2.2. Educational Data Mining
Data mining is a process of sorting data and extracting information from existing databases. With the help of pattern mining and data analysis, hidden information can be obtained from huge datasets. The strategy of data mining is now applied in the field of education by researchers. They are busy in exploiting a lot of dimensions in education sector. This is now known as educational data mining. Data mining is being applied in educational sector by considering the performance of students and finding the position of students by using their academic records. Educational dataset is being collected from various resources such as interactive learning systems, computer-supported collaborative systems, and administrative datasets of school, colleges and universities. Data mining methods are now implemented in well known universities to analyze the patterns of student performance from the dataset through which information can be extract and decision making may become easier for the management of institutions.
With the incremental growth in the use of technology everywhere, educational institutions are now busy in finding hidden trends and patterns in their larger datasets. With the help of these sources, dataset can easily be collected if authorization is accessed. One purpose of extracting information from its own dataset is to make its prestige among other educational institutions stronger. Another purpose is to build the student career. Data mining is often used to build predictive/inference models aimed to predict future trends or behaviors based on the analysis of structured data. In this context, prediction is constructing the model and used to assess the class of an unlabeled example, or to assess the value or value ranges of an attribute.
We proposed data mining process for evaluation of school dropout and failure. Experiment done on real information of 200 university students of Mehran University of Engineering and Technology. Data mining should work the same way as a human brain. It uses historical information (experience) to learn. However, in order for data mining technology to get information out of the database, the user must “tell it” what the information looks like (i.e. what is the problem that the user would like to solve). It uses the description of that information to look for similar example in database, and uses these pieces of information from the past to develop a predictive model of what will happen in the future. The essential ingredient in building a successful predictive model is to have some information in the database that describes what has happened in the past. Data mining tools are designed to “learn” from these past success and failure (theoretically as a human being would), and then be able to predict what is going to happen next.
However, one of the major advantages of a data mining tool over a human mind is that data mining tool can automatically go through a very large database quickly, and find even the smallest pattern that may help in a better prediction.
Our main objectives to this proposed work are:
To understand, analyze and then find the difference between different prediction techniques of data mining in education.
To identify and understand different student attributes which are mainly used for the predicting the student performance.

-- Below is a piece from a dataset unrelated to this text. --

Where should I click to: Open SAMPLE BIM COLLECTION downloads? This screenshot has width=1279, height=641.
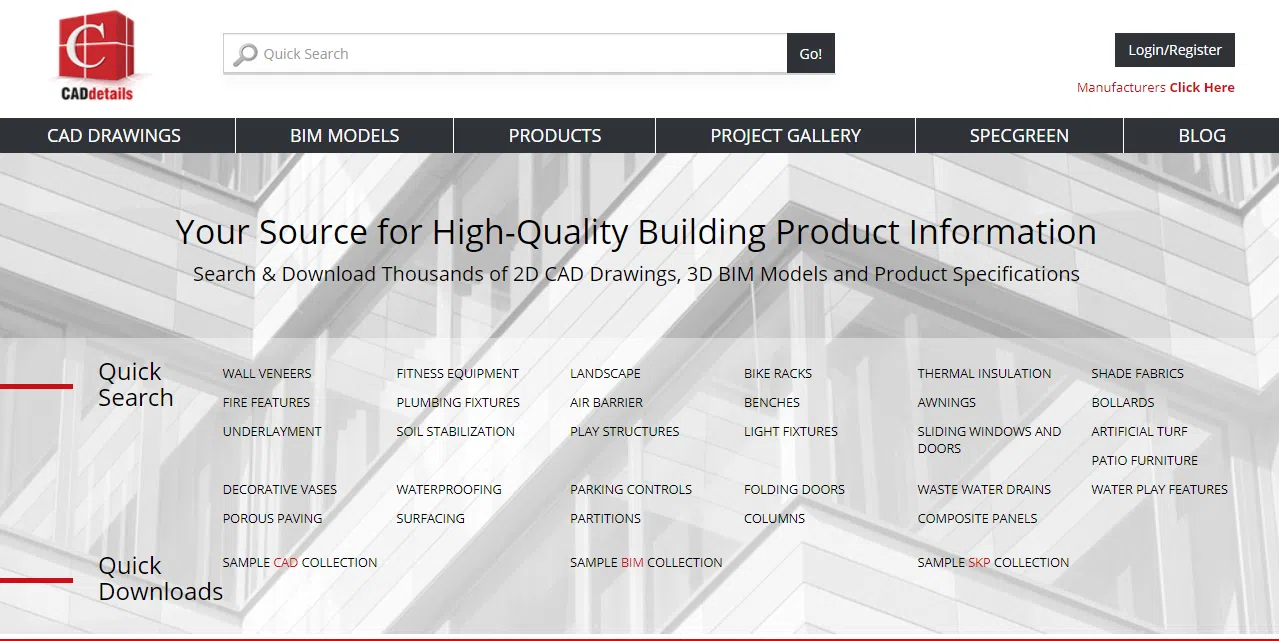point(646,562)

To identify and understand the
2.3. Predicting Student Performance
Predicting student’s performance by using data mining techniques to extract information from the academic dataset of universities has become state of the art research in the scientific society. Universities are facing with some challenges now a day to analyze the performance of their students; only being active in class is not to analyze student performance that’s why we create such a system which will try to improve student performance. We are focusing on student’s profiles and characteristics to make the university management aware of student’s performance and overall academic result. There is another dimension of student’s performance that is the dependence of student retention upon student student’s performance. To minimize the problem of student retention cases in the universities, different researchers have proposed different methods to predict the performance of students in their future semester based on the performance of previous one.
2.3.1 Student Data Attributes
For predicting the next semester academic performance of student based on previous academic record of student we taken data of two batches of Computer System (15CS & 16CS) till now and have considered following attributes in our project that are :-
Mid – term Marks
Based upon these parameters, recommended system can be trained to predict the grades of students accurately in any of the educational institution. We had used KNN algorithm approach for predicting student academic performance.
2.3.2 K – Nearest Neighbor :-
K – Nearest Neighbor (KNN) algorithm is a classic method for clustering samples based on similarity. It is basically a non-parametric learning algorithm which belongs to data mining class. Its purpose is to use a database in which the data points are separated into several classes to predict the classification of a new sample point.
Firstly algorithm is applied to a data set to build prediction models. Then, predictions made by these models are compared using common evaluation criteria, such as accuracy, precision, and recall.
Feature selection is also a commonly compared criteria. However, what these studies are missing is a more comprehensive comparison between distinct approaches such as method selection and feature engineering. This is the part where this thesis can introduce a new approach. By comparing the effectiveness of different processes used in machine learning, this thesis can provide insight into the more efficient ways to improve predictions in student performance.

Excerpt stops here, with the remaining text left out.